> **OBJETIVO DO EXERCÍCIO**
Responda às perguntas a seguir com base no texto sobre o balé.
1. Em que ano ocorreu a primeira apresentação de balé?
2. Em que período funcionou a Escola Municipal de Belas Artes?
3. Quem criou a Dora Ballet?

Pesquisas históricas apontam que a primeira apresentação de balé ocorreu em 1581. Mas foi a partir do século 17, com Luís XIV, rei da França, que esse estilo de dança começou a ganhar maior notoriedade, principalmente, porque o monarca também era bailarino.
Ao longo desses 444 anos, o balé se difundiu. As técnicas foram aprimoradas, mas a essência se manteve. Em Caxias do Sul, por exemplo, o maior município da Serra, o estilo também se difundiu. É possível dizer que o início remonta à Escola Municipal de Belas Artes, que funcionou de 1949 a 1967, com cursos ligados às mais diversas linguagens artísticas, como a música, a pintura e a dança.
Com o fechamento da Escola de Belas Artes, outros espaços foram surgindo, como é o caso da Dora Ballet, com mais de seis décadas de atuação, tendo sido criada por Dora de Resende Fabião.
Para Márcia de Resende Fabião, sócia ao lado da irmã Susana, na Dora Ballet, a profissionalização da escola é fruto, principalmente, da dedicação da família em cuidar do empreendimento criado pela mãe, Dora de Resende Fabião.
— Não é somente a formação acadêmica, eu acho que exige experiência, porque cada corpo é único, e você tem que saber trabalhar o corpo de acordo com o físico de cada um, não é como aplicar uma matemática, que dois mais dois todo mundo vai saber que é quatro, não é assim— defende Márcia.

> **DADOS FORNECIDOS**
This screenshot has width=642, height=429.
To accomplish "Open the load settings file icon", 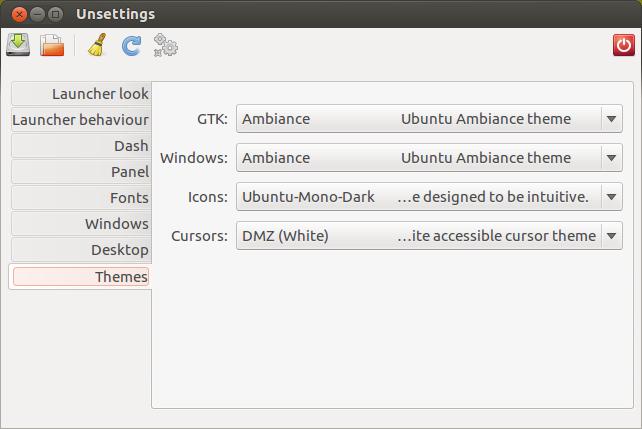I will [52, 45].
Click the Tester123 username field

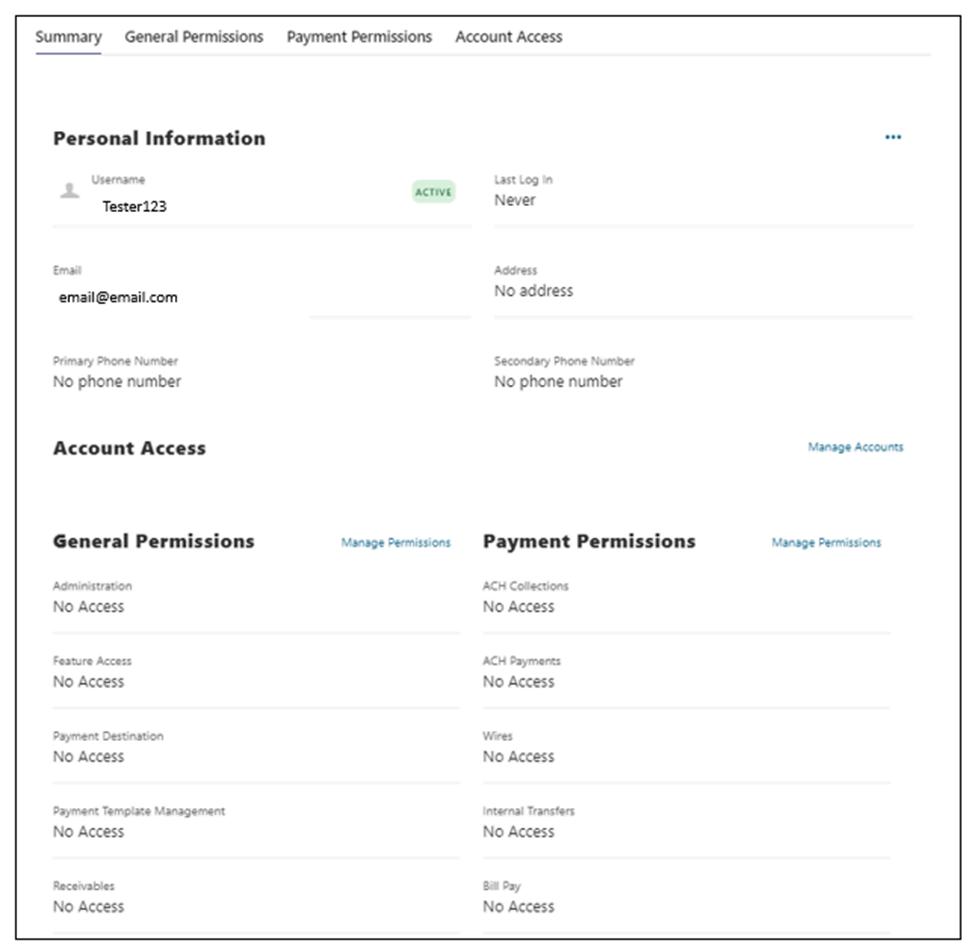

> **RESULTADO**
1. Em 1581.
2. De 1949 a 1967.
3. Dora de Resende Fabião.